Jellyfish and Seahorses are wonderful creatures.
In the Deep Sea Pavilion, you can meet the marine animals that reside in our oceans. Hundreds of jellyfish, seahorses, and seadragons may be seen, as well as an interactive pool where you can pet rays.
9. Musée de la civilisation; One of Québec’s most popular interactive museums will teach you something new.
Participate in hands-on seminars for the entire family on a variety of current, historical, and occasionally strange topics. Through a mix of permanent and temporary displays with an international or Québec focus, the Musée de la Civilisation offers new insight on many societies and historical situations. Don’t miss the Pompeii exhibition this summer.
At the Musée de la Civilisation, you may learn about Québec culture through two unique displays. Through a variety of artefacts and archival papers, People of Québec… Then and Now chronicles our history and the events that formed it.
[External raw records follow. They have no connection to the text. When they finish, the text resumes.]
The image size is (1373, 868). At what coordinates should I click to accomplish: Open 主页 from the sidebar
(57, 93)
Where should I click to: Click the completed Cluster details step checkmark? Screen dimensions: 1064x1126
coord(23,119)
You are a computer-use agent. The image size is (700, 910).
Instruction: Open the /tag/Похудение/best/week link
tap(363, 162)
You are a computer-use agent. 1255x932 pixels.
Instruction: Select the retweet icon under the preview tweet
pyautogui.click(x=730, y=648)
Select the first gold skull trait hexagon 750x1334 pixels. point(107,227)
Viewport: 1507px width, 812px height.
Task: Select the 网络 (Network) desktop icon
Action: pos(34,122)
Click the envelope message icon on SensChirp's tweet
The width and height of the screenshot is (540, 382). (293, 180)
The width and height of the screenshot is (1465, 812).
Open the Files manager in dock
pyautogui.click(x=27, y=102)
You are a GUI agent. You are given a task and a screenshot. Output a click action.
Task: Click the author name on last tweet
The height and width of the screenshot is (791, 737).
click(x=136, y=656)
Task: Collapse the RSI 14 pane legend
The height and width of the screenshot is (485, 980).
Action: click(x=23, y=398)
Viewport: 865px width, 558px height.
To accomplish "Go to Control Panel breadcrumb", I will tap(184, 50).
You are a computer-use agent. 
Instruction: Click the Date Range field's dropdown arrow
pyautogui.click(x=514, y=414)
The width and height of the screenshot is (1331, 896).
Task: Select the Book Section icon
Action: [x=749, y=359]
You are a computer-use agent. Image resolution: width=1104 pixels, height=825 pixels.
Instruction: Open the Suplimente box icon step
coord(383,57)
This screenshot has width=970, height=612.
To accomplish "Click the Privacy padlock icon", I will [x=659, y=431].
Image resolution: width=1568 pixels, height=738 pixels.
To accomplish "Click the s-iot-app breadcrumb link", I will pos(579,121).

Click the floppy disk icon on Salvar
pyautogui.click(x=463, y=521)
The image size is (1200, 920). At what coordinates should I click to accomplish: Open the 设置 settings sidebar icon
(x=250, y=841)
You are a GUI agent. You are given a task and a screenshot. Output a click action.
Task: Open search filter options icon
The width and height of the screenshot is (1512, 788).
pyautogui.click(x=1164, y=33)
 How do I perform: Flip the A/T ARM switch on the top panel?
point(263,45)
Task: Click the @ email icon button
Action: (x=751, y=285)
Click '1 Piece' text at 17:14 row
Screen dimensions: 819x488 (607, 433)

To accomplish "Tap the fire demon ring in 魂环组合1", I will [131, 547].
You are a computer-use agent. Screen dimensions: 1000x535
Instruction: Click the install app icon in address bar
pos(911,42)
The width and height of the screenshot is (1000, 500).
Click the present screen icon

As a way of exposing their contemporary cultures, This Is Our Story was created in collaboration with 11 Indigenous nations.
Zones for Young People
The Musée de la Civilisation is Québec City’s leading family museum, with family-friendly programming and activities such as interactive exhibitions and a weekend costume workshop. It’ll be a fun educational adventure for your kids!
Discover Huron-Wendat ancestors’ customs.
Wendake, the pulsating center of the Huron-Wendat Nation, is a great place to learn about Huron-Wendat culture. Take in dancing, hear stories and legends, and visit the HuronWendat Museum and real craft stores in the hamlet, which is just a few minutes from downtown Québec City, to learn about their lengthy history, culture, and traditional wisdom. Taste the best Northern terroir food, with subtle and luscious meals using game meat and corn, to round off the entire indigenous experience.
The Huron-Wendat Culture
The Museum is an excellent place to learn about history and culture. You’ll hear legends that have fuelled their imaginations for ages, warmed by the fire in the longhouse. After that, attend a craft session at the Huron Onhoüa Chetek8e Traditional Site.
The Pathway that would be Illuminated at Night
Onhwa’ Lumina, a new enchanting multimedia night walk into the heart of Wendat Culture, is not to be missed.
Cuisine of the First Nations
In Wendake’s restaurants, corn, game meat, and fish take center stage. La Traite, housed within the Hôtel-Musée Premières Nations, a boutique hotel and museum complex, offers a taste of Indigenous culinary tradition.